* _BRIEF 1_
Name every author listed in the INRFlow summary below.
* _BRIEF 2_
In the INRFlow summary below, what approach does the single-stage, transformer-based architecture replace?
Start of EXTRACT TO READ
INRFlow: Flow Matching for INRs in Ambient Space
Yuyang Wang, Anurag Ranjan, Josh Susskind, Miguel Angel Bautista
TL;DR
INRFlow tackles the challenge of cross-domain generative modeling by performing flow matching directly in ambient space on continuous coordinate-value maps $f: R^d -> R^d$. It replaces the traditional two-stage compressor-plus latent-space modeling with a single-stage, transformer-based architecture that predicts a velocity field conditioned on local context via a latent $z_f_t$, using a point-wise CICFM objective. The method employs a forward process $f_t = a_t f + s_t noise$ and a rectified flow relation $u_t(x,y|eps) = (eps - y)/(1-t)$ to enable continuous, resolution-agnostic generation across images, 3D data, and proteins. Experimental results demonstrate competitive performance against domain-specific baselines and showcase the model's cross-domain applicability, highlighting the potential for a unified ambient-space generative framework. The work opens avenues for more efficient single-stage training and multi-domain co-training in future research.
End of EXTRACT TO READ
Start of SOURCE DATA
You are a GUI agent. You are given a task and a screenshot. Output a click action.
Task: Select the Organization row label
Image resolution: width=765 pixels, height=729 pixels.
End of SOURCE DATA
* _RESPONSE AREA 1_
Yuyang Wang, Anurag Ranjan, Josh Susskind, Miguel Angel Bautista

* _RESPONSE AREA 2_
The traditional two-stage compressor-plus latent-space modeling.